→ **WHAT TO DO**
(1) In the restaurant review of Taqueria Datapoint, on what day of the week did the visit take place?
(2) From the restaurant review of Taqueria Datapoint, quote the part that opens with the words containing "Then it happened." and closes with "disappeared around me.".
(3) Write what comes next in the restaurant review of Taqueria Datapoint, picking up after its final sentence.
====== SELECTED PASSAGE ======
Ina
Google
We went to Taqueria Datapoint on a quiet Tuesday, a couple of days after Easter this year. It had been talked up with the kind of reverence normally reserved for sacred institutions. Proper Mexican food. None of that watered-down Tex-Mex nonsense. Just real, no-compromise flavours from a kitchen that supposedly knows what it’s doing. I was looking forward to it. Genuinely.
We walked in and were greeted kindly. It was no-frills but warm and inviting. The menu read like a hymn sheet to breakfast and comfort. Everything was priced so low it felt like we’d stepped into the past. So we ordered a bit of everything, enough to sample the best of what they had to offer.
Then it happened. I bit into a breakfast taco and immediately felt something catch in my throat. Not just a tickle. A sharp slice of tortilla lodged itself in the wrong place and I started choking. Not the dramatic kind you see on television. The real kind. Silent, frightening, helpless. My partner froze. The dining room disappeared around me.
The waitress noticed and came over straight away. She didn’t panic. She was calm, focused, deeply concerned. I couldn’t speak, and between gestures and instinct we knew we had to leave for the hospital. I stood up, still struggling, ready to pay and go. But she wouldn’t let us pay. “Please, just take care of yourself,” she said. That was it. No fuss. No scene.
====== PROVIDED INFORMATION ======
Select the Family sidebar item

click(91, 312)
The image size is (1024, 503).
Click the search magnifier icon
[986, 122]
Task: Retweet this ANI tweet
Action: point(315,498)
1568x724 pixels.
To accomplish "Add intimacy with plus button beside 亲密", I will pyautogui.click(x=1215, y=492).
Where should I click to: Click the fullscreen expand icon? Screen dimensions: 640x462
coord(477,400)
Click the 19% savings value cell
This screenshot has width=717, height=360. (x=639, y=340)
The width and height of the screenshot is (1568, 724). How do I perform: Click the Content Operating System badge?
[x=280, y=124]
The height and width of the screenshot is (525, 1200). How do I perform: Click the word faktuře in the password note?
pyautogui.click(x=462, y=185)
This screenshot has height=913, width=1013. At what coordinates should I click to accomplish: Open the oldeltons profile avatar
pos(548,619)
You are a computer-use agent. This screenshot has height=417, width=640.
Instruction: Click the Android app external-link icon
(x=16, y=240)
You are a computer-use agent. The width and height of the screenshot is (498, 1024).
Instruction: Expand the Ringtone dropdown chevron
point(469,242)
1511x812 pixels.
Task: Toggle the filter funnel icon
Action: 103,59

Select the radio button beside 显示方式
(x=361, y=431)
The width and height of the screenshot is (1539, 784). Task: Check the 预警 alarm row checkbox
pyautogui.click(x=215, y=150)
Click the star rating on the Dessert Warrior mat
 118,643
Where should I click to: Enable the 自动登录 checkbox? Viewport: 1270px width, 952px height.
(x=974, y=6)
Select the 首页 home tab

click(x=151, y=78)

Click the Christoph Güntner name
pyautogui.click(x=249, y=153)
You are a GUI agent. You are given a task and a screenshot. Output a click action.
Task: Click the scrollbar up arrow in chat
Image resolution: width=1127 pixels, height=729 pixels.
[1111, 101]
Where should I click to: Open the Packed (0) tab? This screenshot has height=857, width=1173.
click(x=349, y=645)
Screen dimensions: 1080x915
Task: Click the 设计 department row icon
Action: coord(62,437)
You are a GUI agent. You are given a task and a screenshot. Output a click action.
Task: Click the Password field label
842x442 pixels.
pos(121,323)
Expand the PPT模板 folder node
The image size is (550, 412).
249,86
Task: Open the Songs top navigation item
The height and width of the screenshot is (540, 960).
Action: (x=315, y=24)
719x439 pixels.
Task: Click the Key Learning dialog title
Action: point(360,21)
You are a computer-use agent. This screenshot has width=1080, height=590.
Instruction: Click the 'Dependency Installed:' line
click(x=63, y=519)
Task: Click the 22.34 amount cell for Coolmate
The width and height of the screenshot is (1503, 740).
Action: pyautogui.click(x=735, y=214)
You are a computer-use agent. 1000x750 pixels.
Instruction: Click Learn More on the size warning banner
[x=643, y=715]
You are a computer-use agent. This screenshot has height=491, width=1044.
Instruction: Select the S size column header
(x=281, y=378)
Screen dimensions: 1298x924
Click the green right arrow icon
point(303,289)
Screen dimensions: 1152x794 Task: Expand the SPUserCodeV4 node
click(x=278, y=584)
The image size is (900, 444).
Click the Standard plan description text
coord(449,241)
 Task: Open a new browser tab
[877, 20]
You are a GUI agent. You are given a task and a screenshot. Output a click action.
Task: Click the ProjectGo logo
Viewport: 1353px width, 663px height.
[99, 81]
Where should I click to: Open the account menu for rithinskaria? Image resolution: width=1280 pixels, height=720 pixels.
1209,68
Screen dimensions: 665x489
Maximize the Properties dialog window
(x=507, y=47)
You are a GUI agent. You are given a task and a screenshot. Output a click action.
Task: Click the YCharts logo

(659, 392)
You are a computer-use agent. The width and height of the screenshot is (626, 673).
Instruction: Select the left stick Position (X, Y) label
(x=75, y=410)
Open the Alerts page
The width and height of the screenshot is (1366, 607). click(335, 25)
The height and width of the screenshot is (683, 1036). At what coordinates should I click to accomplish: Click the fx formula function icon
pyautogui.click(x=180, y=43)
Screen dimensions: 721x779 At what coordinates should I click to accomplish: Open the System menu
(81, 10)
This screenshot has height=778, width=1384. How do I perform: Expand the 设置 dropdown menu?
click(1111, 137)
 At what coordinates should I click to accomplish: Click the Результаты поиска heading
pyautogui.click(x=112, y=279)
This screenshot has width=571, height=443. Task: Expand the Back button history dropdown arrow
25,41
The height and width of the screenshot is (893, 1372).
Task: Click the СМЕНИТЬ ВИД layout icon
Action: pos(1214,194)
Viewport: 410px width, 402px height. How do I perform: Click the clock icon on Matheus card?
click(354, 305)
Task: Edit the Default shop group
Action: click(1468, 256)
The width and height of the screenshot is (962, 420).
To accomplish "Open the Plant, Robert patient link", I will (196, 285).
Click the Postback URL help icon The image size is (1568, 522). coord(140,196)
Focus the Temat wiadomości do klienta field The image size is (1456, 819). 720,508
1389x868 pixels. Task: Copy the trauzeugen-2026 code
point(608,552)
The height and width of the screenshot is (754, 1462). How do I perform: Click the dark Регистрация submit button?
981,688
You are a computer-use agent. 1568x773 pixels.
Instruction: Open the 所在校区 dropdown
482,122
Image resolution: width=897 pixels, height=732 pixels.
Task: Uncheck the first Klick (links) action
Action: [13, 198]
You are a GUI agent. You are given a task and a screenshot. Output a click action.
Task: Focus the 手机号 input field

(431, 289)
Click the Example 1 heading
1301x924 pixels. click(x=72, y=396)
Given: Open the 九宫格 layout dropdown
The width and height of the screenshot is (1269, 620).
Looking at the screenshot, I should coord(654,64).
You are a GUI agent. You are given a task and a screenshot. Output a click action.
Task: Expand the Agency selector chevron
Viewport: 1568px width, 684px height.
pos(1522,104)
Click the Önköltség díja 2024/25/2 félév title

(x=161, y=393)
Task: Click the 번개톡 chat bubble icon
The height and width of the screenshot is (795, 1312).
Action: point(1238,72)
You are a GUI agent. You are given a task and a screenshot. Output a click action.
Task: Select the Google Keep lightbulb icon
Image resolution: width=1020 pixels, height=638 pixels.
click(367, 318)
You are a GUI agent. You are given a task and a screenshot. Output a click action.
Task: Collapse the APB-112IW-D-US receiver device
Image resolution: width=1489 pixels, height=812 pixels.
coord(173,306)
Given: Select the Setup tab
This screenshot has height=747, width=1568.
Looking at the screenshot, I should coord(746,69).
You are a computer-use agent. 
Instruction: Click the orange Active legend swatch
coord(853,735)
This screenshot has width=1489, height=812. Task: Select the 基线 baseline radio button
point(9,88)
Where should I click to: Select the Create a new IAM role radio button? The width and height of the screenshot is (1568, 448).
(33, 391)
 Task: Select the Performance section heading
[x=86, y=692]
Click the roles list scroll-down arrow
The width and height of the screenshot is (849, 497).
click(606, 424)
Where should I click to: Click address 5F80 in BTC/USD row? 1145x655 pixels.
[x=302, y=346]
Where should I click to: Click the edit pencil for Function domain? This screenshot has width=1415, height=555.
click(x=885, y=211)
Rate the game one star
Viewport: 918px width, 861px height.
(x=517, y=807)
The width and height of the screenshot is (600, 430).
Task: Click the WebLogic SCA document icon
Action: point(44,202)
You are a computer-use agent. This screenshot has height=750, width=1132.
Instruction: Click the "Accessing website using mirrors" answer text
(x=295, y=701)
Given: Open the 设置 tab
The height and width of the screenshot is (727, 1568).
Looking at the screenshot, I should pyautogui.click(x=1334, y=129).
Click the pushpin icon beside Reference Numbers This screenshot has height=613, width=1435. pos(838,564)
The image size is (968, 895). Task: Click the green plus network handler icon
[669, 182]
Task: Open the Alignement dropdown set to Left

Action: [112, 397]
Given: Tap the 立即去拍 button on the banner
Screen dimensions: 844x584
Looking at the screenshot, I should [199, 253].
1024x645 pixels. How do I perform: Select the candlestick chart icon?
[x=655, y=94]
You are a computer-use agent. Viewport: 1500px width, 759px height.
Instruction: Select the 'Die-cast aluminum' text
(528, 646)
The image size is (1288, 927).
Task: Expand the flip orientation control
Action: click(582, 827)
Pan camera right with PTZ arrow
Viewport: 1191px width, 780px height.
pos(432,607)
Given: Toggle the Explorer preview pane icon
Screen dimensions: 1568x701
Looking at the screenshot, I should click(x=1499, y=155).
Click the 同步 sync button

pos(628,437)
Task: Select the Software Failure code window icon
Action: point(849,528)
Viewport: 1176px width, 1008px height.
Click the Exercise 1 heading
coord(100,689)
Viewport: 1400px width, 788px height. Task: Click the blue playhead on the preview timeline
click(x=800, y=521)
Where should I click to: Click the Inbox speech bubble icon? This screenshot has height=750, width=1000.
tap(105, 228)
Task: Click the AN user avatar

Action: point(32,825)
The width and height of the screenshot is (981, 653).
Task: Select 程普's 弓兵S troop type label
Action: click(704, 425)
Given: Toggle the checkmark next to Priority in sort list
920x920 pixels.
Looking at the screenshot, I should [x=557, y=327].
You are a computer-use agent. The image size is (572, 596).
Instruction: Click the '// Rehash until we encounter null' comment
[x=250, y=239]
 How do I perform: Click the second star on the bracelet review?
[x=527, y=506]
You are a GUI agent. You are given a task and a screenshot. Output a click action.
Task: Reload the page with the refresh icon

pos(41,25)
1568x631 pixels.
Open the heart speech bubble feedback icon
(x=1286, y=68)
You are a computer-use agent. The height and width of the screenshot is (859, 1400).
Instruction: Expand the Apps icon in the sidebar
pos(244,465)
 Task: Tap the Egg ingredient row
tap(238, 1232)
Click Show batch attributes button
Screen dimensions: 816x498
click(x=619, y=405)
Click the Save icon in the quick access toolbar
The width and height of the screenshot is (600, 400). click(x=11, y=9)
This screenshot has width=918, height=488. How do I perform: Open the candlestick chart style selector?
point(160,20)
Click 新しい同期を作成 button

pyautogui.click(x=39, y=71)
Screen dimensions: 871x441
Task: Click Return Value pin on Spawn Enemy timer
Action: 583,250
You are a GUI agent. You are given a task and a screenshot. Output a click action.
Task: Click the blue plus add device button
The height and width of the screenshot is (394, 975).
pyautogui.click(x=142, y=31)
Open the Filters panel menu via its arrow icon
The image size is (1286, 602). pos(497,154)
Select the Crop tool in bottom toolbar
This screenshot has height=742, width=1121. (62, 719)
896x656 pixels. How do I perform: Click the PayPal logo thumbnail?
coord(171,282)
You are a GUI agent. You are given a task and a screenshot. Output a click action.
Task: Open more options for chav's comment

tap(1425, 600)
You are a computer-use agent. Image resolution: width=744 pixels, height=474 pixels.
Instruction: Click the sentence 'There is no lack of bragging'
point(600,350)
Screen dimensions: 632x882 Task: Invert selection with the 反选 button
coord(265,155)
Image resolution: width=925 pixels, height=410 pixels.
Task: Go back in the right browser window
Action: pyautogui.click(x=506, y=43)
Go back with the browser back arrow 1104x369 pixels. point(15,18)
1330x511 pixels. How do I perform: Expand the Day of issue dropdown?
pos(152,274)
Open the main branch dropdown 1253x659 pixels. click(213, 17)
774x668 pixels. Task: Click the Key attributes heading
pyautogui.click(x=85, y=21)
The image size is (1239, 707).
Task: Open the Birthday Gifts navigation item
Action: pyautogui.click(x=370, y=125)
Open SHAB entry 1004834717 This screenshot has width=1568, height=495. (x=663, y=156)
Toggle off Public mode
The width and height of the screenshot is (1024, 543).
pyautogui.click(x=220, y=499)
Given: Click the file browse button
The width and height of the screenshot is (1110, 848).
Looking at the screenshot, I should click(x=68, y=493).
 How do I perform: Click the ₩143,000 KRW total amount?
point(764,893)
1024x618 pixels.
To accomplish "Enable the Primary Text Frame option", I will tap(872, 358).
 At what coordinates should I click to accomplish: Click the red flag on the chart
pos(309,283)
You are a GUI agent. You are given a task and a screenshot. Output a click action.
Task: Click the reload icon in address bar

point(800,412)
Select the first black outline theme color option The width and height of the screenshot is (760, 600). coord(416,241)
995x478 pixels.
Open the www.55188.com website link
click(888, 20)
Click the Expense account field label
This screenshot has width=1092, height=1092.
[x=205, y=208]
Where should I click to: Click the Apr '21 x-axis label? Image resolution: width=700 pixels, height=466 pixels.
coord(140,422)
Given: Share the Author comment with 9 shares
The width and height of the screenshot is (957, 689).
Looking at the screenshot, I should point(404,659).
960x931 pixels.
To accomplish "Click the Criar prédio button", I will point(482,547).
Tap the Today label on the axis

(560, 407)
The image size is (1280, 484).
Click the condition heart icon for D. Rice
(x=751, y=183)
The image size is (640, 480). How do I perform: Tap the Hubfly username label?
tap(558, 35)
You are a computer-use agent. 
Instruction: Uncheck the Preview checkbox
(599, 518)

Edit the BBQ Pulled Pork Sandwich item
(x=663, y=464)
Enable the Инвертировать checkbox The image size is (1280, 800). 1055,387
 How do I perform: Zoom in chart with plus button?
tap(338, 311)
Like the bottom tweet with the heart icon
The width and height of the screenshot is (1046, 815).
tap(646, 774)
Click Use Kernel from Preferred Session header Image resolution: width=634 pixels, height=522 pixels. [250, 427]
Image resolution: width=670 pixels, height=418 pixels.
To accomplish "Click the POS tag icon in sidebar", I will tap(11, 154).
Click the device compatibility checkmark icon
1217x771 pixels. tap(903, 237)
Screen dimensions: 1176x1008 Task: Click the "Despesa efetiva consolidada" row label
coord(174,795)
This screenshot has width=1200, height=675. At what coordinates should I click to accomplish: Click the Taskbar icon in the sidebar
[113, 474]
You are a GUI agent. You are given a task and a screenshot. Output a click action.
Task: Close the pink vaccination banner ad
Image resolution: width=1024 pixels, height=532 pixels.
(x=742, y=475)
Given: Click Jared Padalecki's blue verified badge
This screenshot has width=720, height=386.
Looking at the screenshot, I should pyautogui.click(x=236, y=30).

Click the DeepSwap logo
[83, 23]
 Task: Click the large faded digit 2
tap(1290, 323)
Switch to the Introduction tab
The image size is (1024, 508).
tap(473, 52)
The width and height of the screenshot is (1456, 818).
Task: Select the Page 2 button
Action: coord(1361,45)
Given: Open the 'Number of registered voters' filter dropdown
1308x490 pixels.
======
→ **OUTPUTS IN ORDER**
(1) It took place on a quiet Tuesday, a couple of days after Easter.

(2)
Then it happened. I bit into a breakfast taco and immediately felt something catch in my throat. Not just a tickle. A sharp slice of tortilla lodged itself in the wrong place and I started choking. Not the dramatic kind you see on television. The real kind. Silent, frightening, helpless. My partner froze. The dining room disappeared around me.

(3)
It was an unsettling moment and I wish it had gone another way. Because the small bites I did manage were absolutely delightful. The flavours were rich, proper. I could taste the care (literally). And I knew, in a different moment, that this would have been one of the best meals of the trip.
But what I remember most is how the staff treated me. No questions, no hesitation. Just quiet generosity. You don’t get that everywhere. In fact, you rarely do. It takes a certain kind of person to hold grace under pressure, to show kindness without expecting applause. I can’t recommend the place enough. Go visit, you won’t be disappointed.